Directions for this task
Retrieve every line of the data holding the word "computer".

===== Data under study =====

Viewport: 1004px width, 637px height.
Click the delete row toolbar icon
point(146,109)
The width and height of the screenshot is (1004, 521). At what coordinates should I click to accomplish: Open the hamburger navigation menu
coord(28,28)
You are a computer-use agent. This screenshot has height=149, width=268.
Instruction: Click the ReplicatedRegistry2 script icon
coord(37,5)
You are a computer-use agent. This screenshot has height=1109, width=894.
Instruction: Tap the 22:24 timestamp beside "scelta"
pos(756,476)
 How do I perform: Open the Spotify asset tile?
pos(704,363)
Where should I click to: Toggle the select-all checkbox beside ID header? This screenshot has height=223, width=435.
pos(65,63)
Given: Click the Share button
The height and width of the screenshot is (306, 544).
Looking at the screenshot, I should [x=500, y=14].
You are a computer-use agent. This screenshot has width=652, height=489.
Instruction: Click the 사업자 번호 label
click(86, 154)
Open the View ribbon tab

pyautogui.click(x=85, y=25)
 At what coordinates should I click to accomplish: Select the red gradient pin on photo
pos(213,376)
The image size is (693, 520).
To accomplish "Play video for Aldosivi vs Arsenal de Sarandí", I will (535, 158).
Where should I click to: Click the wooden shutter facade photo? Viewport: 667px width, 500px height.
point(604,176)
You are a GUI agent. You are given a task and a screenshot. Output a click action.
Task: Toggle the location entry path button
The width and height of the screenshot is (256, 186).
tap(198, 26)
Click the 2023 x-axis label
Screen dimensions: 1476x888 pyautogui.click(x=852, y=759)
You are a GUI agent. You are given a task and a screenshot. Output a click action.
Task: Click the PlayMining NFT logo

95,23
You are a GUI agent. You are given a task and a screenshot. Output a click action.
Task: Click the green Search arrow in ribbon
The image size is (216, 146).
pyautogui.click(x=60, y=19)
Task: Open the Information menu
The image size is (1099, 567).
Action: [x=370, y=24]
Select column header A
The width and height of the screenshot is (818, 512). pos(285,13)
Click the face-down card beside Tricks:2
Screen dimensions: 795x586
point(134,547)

=====

Task response
You are a computer-use agent. This screenshot has height=149, width=268.
You are a computer-use agent. This screenshot has height=1109, width=894.
You are a computer-use agent. This screenshot has width=652, height=489.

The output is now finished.